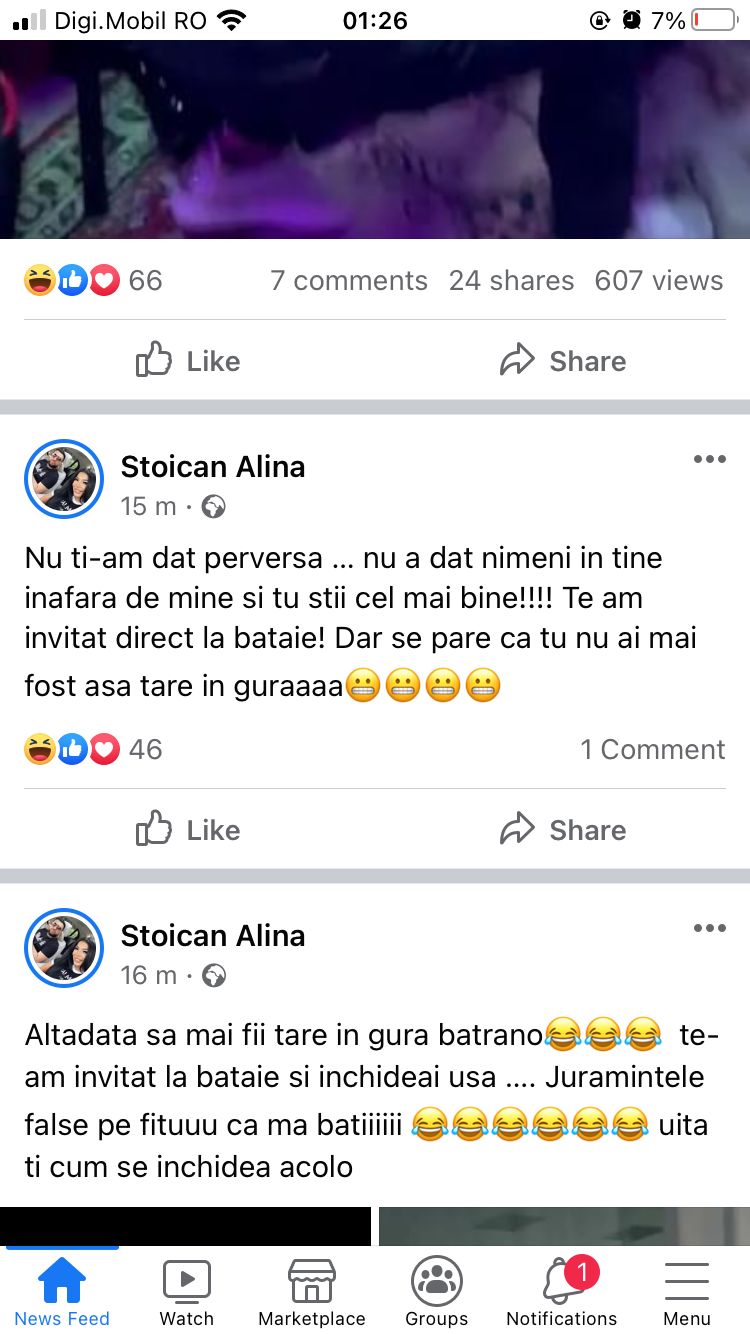The image size is (750, 1334).
Task: Like the video post with 607 views
Action: tap(188, 361)
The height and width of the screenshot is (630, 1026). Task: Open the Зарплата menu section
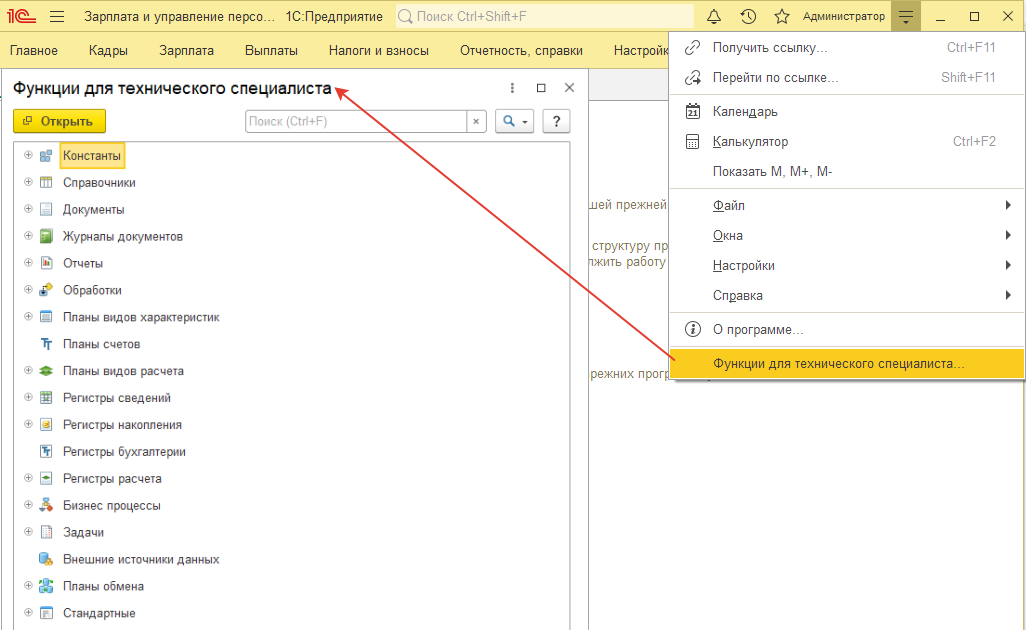click(187, 51)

- [Assignment]:
Output exactly the lines from the one containing "The height and" through the last line of the records above, both included, and leave out the pictures.

- [Written answer]:
The height and width of the screenshot is (630, 1026). Task: Open the Зарплата menu section
click(187, 51)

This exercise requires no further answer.